### EXTRACTED RECORDS ###
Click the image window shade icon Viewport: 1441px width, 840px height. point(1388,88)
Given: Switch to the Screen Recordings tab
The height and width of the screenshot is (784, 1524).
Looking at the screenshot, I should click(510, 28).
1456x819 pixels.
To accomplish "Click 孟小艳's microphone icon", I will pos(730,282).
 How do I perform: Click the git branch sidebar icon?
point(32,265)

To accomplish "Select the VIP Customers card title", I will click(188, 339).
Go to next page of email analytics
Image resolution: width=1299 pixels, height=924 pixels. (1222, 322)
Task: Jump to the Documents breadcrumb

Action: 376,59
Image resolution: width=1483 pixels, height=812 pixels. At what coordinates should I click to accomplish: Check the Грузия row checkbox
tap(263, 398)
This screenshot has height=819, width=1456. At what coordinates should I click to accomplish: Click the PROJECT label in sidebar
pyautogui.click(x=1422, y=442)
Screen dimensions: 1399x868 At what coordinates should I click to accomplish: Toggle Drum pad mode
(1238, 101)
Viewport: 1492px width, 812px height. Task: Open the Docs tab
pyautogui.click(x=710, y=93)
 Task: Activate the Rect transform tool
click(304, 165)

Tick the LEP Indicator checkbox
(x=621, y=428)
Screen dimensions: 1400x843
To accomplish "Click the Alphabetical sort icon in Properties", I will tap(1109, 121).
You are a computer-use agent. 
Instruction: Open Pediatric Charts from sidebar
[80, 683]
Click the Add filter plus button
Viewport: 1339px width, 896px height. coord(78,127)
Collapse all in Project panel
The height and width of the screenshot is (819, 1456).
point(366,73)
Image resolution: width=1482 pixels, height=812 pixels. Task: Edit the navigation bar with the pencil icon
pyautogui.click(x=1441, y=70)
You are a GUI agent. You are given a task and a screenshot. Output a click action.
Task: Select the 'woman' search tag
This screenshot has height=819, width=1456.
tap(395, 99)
###
Every line from the one containing "You are a computer-use agent." through the final line of the data above is to be restated word for word, and nothing more.

> [WRITTEN SOLUTION]
You are a computer-use agent. 
Instruction: Open Pediatric Charts from sidebar
[80, 683]
Click the Add filter plus button
Viewport: 1339px width, 896px height. coord(78,127)
Collapse all in Project panel
The height and width of the screenshot is (819, 1456).
point(366,73)
Image resolution: width=1482 pixels, height=812 pixels. Task: Edit the navigation bar with the pencil icon
pyautogui.click(x=1441, y=70)
You are a GUI agent. You are given a task and a screenshot. Output a click action.
Task: Select the 'woman' search tag
This screenshot has height=819, width=1456.
tap(395, 99)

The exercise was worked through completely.